Here’s how to protect yourself
You may not believe that a trusted employee would ever embezzle from your dairy. But the likelihood it will happen is high.
Guarding against fraud is an owner’s responsibility—and it starts with understanding and controlling the opportunities for financial theft by an employee or even a family member.
“Less than 50% of embezzlement cases are ever reported,” says Mark Brady, a CPA and partner with the accounting firm of Cooper Norman in Twin Falls, Idaho.
Many businesses fail to report embezzlement because they don’t want to deal with the publicity or the cost of litigation. “Another reason is they want it to be over and done with because they know they’ll never collect” from the perpetrator, he adds.
Brady describes embezzlement as “fraudulent conversion,” a term that “simply means the person willfully and without claim of right or mistake converted the property to his or her own use.”
In a survey of 2,000 employees by LogRhythm, 23% admitted to having accessed or taken confidential data from their workplace, and one in 10 do it regularly, Brady reports. Most accessed confidential data about their
colleagues’ salaries and bonuses. Of those who have accessed confidential information, 94% have never been caught.
Employees who engage in embezzlement are often driven by incentives or pressures. These can include excessive spending to keep up an appearance of wealth or by other outside financial strains. They may be involved in illicit romantic relationships or have addictions to alcohol, drugs or gambling.
Embezzlers can be anyone—old and new employees, owners, managers, people with and without criminal backgrounds. Nearly 63% of all embezzlers are women, but the dollar amount of cases with male embezzlers is nearly double those of females, Brady says. The average age when embezzlement starts is 42.
Embezzlement occurs because there is an opportunity. “Your business may have a lack of internal controls,” Brady says. “Your office may provide sufficient access to assets and information that allows an employee to believe fraud can be committed and successfully concealed.”

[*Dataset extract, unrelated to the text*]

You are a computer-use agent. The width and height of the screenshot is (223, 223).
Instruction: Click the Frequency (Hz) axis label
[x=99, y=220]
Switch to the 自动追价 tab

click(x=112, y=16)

When caught, embezzlers often rationalize their crime by saying they were only “borrowing” the money temporarily, or they were justified: “I was being underpaid and took what was mine.”
They may explain their fraud by depersonalizing the victim: “I wasn’t stealing from the boss, just the company.” They may attempt to downplay the financial theft by saying, “We’ll make it up next quarter.”
Brady offers a list of signs an employee—or even a family member—might be embezzling:
- Your company is generating the same amount of revenues but is suddenly making less profit.
- It’s hard to locate reports for specific days.
- An employee takes too many days off.
- Conversations get hushed when you enter a room.
- Inventory counts get harder to tally.
- An employee’s lifestyle does not make sense. For example, a modestly paid employee may start driving a very expensive vehicle.
- You notice frequent and significant transactions that are difficult to audit.
- An employee places undue emphasis on earning projections.
- Your accounting department is too lean.
- You have a decentralized organization with inadequate monitoring.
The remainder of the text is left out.